§ **REQUIRED TASK**
Extend the API reference for the lazy Dataset class, shown below, from the point where it ends.

§ **TEXT EXCERPT**
_ _ _ _ _ _ _

Dataset#

Base Class#

class Dataset[source]#

Bases: Generic[~E]

Generic lazy dataset backed by a tabular data source.

Provides lazy loading, integer/slice indexing, polars-based filtering, column selection, train/test splitting, and export to polars, pandas, or ASE formats.

__init__(source, *, metadata=None)[source]#
property df: polars.DataFrame#

Materialised polars DataFrame (collected on first access).

property lazy: polars.LazyFrame#

Underlying polars LazyFrame for deferred computation.

property columns: list[str]#

Column names available in the dataset.

property properties: list[PropertyInfo] | None#

Property metadata from the API, if available.

select(*columns)[source]#

Return a new dataset restricted to the given columns (id is always kept).

Parameters:

*columns (str) – Column names to keep.

Return type:

Dataset[E]

filter(expr)[source]#

Return a new dataset containing only rows matching the expression.

Parameters:

expr (polars.Expr) – A polars expression, e.g. pl.col("weight") > 100.

Return type:

Dataset[E]

train_test_split(test_size=0.2, *, seed=42)[source]#

Split into train and test datasets by random shuffling.

_ _ _ _ _ _ _

§ **INFORMATION PROVIDED**
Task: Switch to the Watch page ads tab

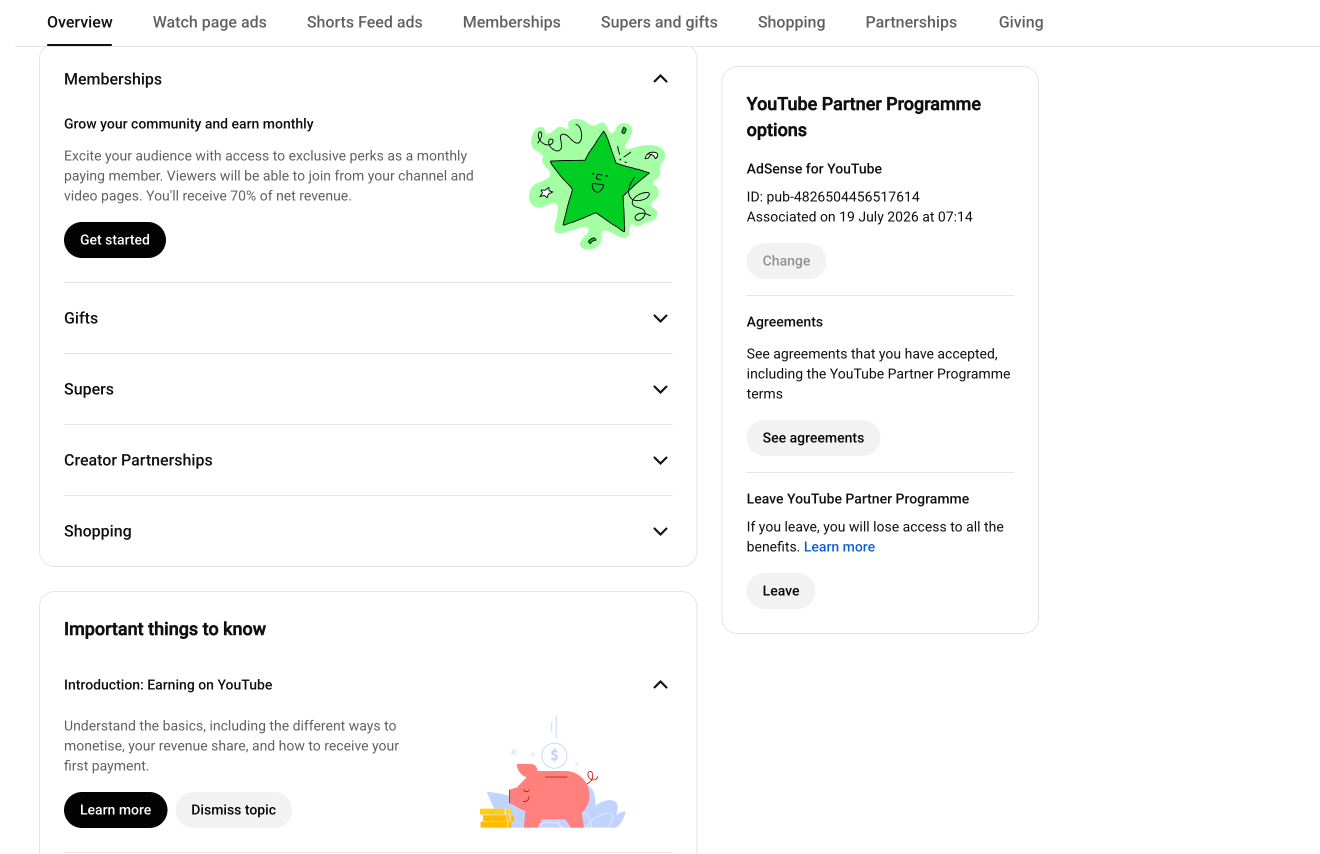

_ _ _ _ _ _ _

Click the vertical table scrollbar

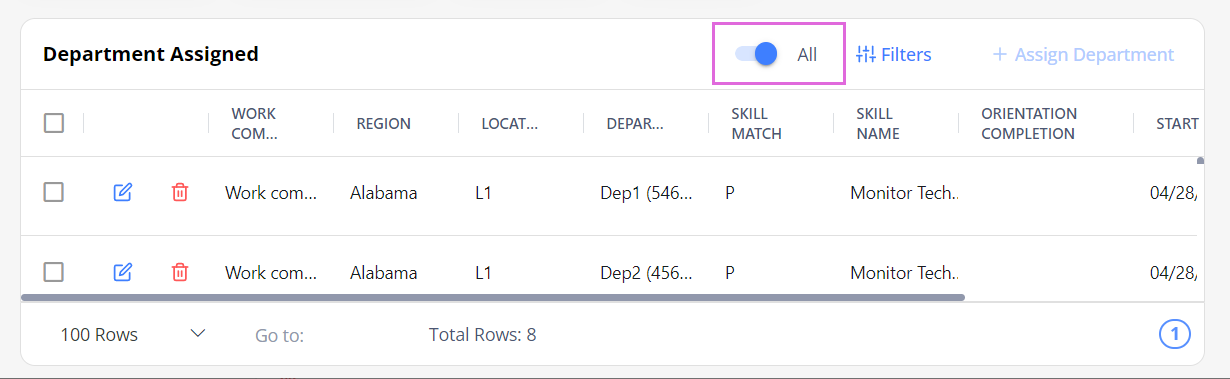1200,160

_ _ _ _ _ _ _

§ **EXERCISE OUTPUT**
Parameters:
  • test_size (float (default: 0.2)) – Fraction of data to use for the test set.

  • seed (int (default: 42)) – Random seed for reproducibility.

Return type:

tuple[Dataset[E], Dataset[E]]

to_polars()[source]#

Return the dataset as a polars DataFrame.

Return type:

polars.DataFrame

to_pandas()[source]#

Return the dataset as a pandas DataFrame.

Return type:

DataFrame

to_ase()[source]#

Convert each molecule entry to an ase.Atoms object.

Requires ase to be installed and structure files to be available.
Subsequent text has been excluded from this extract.